Mi perdoneranno coloro che in queste ore stanno attivamente contribuendo alla deificazione del calciatore Maradona, scomparso recentemente, se non mi lego alla loro schiera.
Mi sforzerò, per quanto posso, di rimanere lucido ed equidistante fra le opposte fazioni. Fra chi lo colloca già sull’altare dei santi e chi, come il giornalista Sallusti, lo definisce “un imbroglione, sessista ed evasore fiscale” (forse confondendosi con qualcun altro di sua conoscenza).
È stato, di sicuro, un fuoriclasse nel suo mestiere, così come è altrettanto sicuro che avesse una spiccata tendenza a delinquere nel gioco del calcio come nella vita.
I suoi sostenitori – più o meno compostamente – si appellano al principio evangelico del “non giudicare”, i suoi detrattori dicono che egli è un pessimo esempio per la gioventù a causa del complesso della sua vita, segnata da illegalità e amoralità.
Ognuno ha le sue opinioni. Ognuno non può non avere le sue opinioni.
La vita stessa degli esseri pensanti (uomini e animali che – non scordiamolo – si chiamano così dalla radice lessicale “anima”) procede in virtù delle opinioni, da sempre.
Uno dei più grandi filosofi della seconda metà dell’ottocento Friedrich Wilhelm Nietzsche scolpisce per sempre questa verità ontologica, per le menti di “color che sanno”, in un suo aforisma inciso su tavole di granito: “Non esistono i fatti, ma solo le interpretazioni”.
Nel giorno in cui è morto quest’uomo, gli umani morti sul pianeta Terra sono stati 161.500: un fatto; ma l’interpretazione porta a piangerne solo uno; gli altri 161.499 semplicemente non esistono: opinione.
“Questa è la vita!”, direbbe il grande Totò che di Maradona ne valeva almeno centomila!
Ho anch’io la mia opinione.
Ammiro Maradona, così come, allo stesso modo, ammiro l’ingegnere che costruisce ponti che non cadono, lo scienziato che migliora la tecnica, l’artigiano o l’operaio che eseguono il proprio lavoro alla perfezione.
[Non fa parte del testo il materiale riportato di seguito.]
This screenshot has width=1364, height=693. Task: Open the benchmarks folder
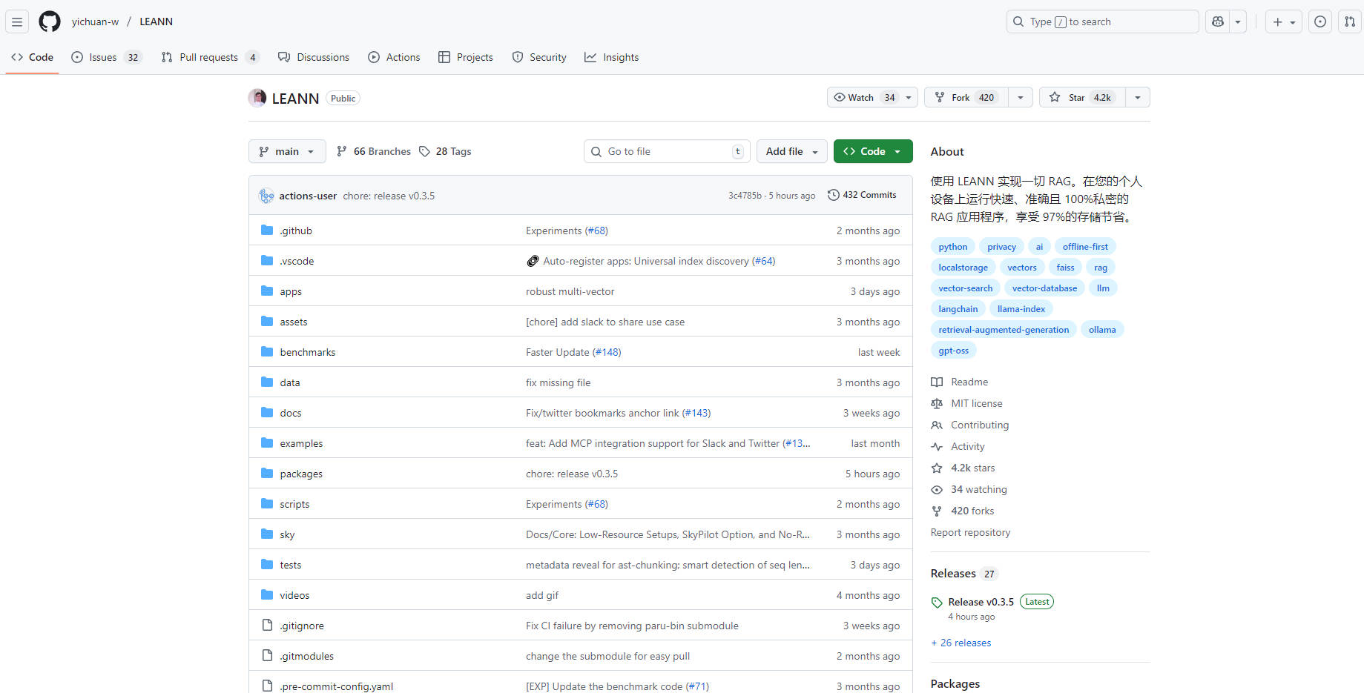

Condivido l’ammirazione comune che il genio di questo calciatore ispira, ma – a mio parere – tale ammirazione non implica necessariamente la simpatia; questa io la riservo a coloro che, perfezionando il sapere e la tecnica, si adoperano per difendere l’Umanità dalle forze della natura e, volgendole a suo vantaggio, ad accrescerne la potenza e la libertà. Riserbo la mia simpatia a coloro che, provando compassione per il destino dell’uomo, cercano di renderlo migliore, a coloro infine che si sforzano di strapparlo alla servitù e all’oppressione.
Tali preferenze hanno forse alterato la mia serenità? Francamente non mi sembra. Mi rimetto al giudizio del lettore.